Lawyers who defend ADA lawsuits say the Justice Department’s actions to pull the plug on adopting new regulations may have instigated the latest surge in lawsuits.

Business owners who are sued under the ADA complain that the law allows plaintiffs to demand huge payouts in damages without first giving the business owner the opportunity to fix the websites.

California leads other states by far in ADA lawsuits filed over website accessibility, according to the Seyfarth Shaw analysis. That may be because a California law sets a minimum dollar amount for damages of $4,000 plus attorney’s fees for each ADA violation, a minimum not imposed in most other states. The minimum, according to lawyers who defend such lawsuits, makes suing in California more lucrative.

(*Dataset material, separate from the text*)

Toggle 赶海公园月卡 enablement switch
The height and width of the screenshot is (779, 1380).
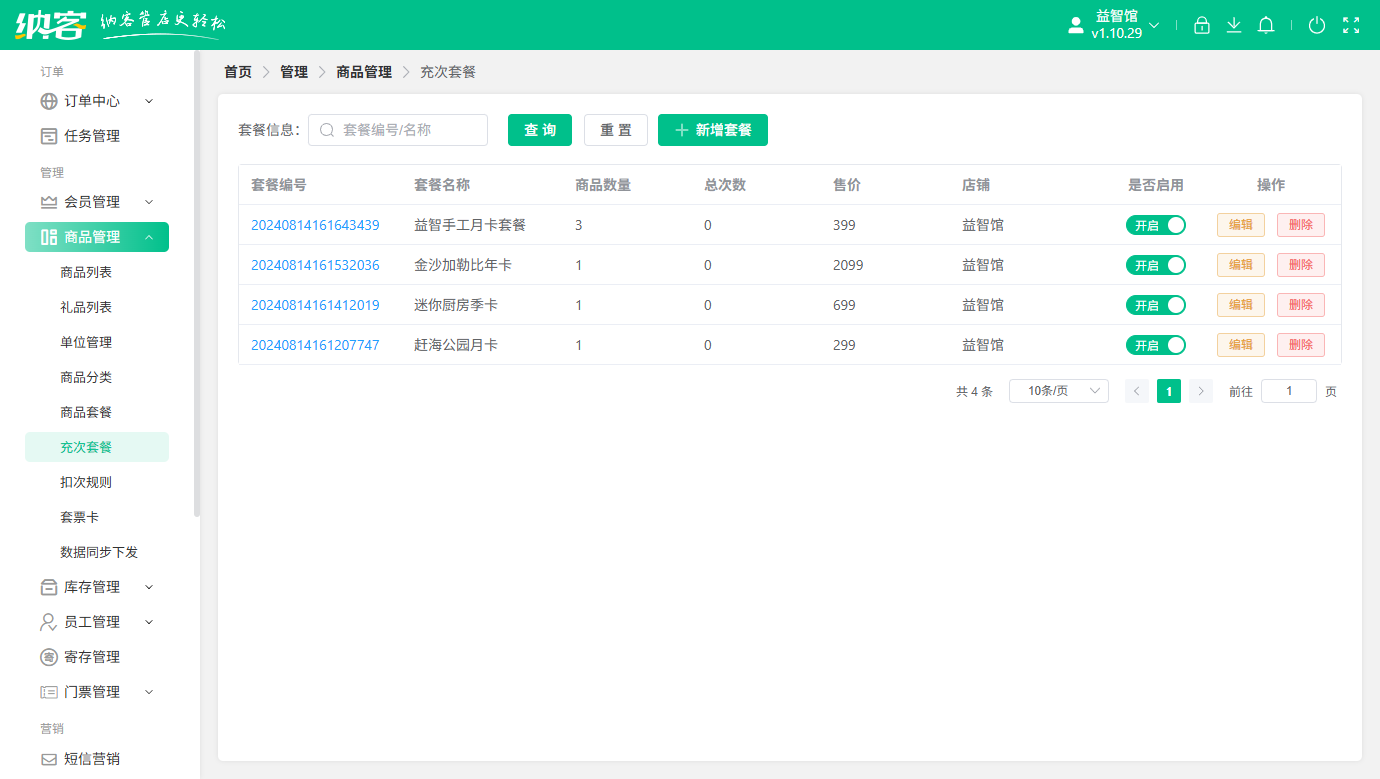click(x=1156, y=345)
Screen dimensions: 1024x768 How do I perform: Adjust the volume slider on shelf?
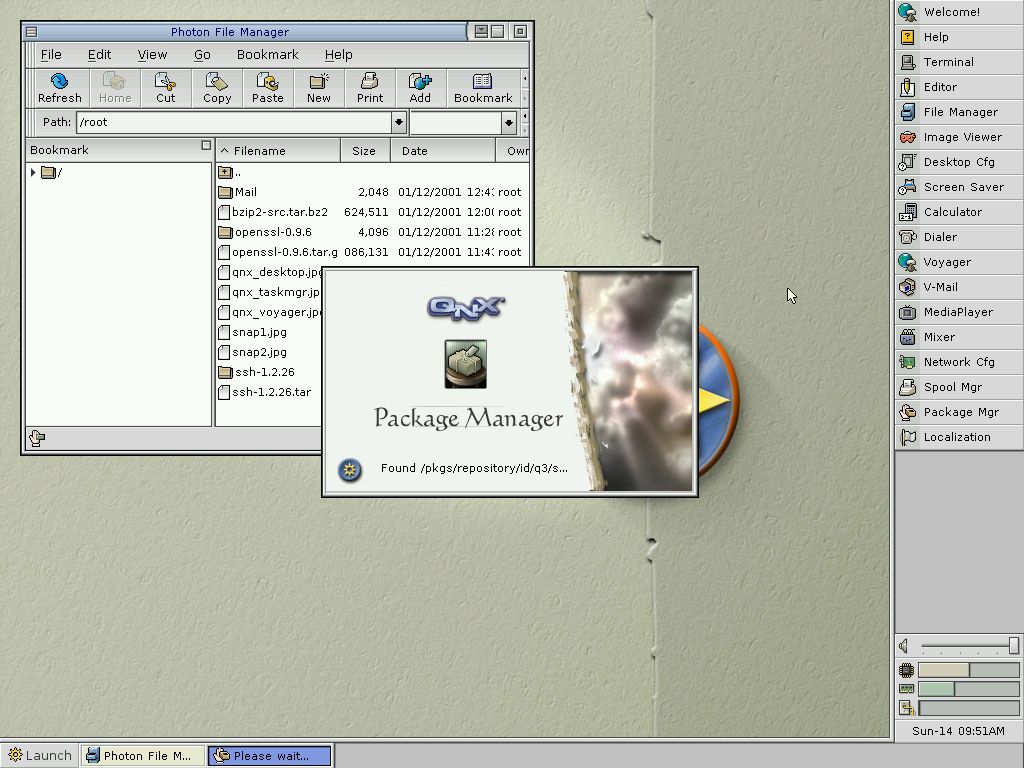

The lawsuit against Rutledge’s hotel was filed by Manning Law in Newport Beach. The plaintiff was Kayla Reed, who is described as a resident of Montana. Manning Law has filed 355 ADA cases, primarily in California, in the last 12 months, according to court records.

In an email, Joseph Manning, an attorney at Manning Law, declined to comment on the case against the Avanti Hotel, but rejected criticism that his lawsuits are intended to enrich him and his clients.

“This case will not be resolved without addressing the accessibility concerns in the complaint, of that I can assure you,” he said.

Reed, who is described in the Avanti lawsuit as having visual impairment, is listed as a plaintiff on more than three dozen lawsuits in federal court and in state courts in Ventura and San Bernardino counties, court records show. The defendants in her lawsuits include Kmart, Hugo Boss, David’s Bridal and CVS Pharmacies.

The Los Angeles Times couldn’t locate Reed, and Manning said she would not comment on her lawsuits. But he said that money is the “least important issue for her in these cases,” adding that “private enforcement of these laws is also the means devised by Congress to enforce these laws without burdening the taxpayer.”

Manning was listed as Reed’s lawyer in a Ventura County Superior Court suit against CVS in 2017, according to court records. In the suit, she is described as a resident of Ventura County who was seeking $75,000 in damages, saying that the CVS website was not accessible to people who are blind.

The case was eventually transferred to U.S. District Court in Los Angeles. The case was dismissed Dec. 8, 2017, when the court was notified that a settlement had been reached. The details of that settlement were not disclosed.

Manning declined to comment on the settlement.

Asked to comment, CVS issued a statement saying the company is “committed to compliance with the Americans with Disabilities Act and other laws and regulations related to assisting individuals with disabilities.”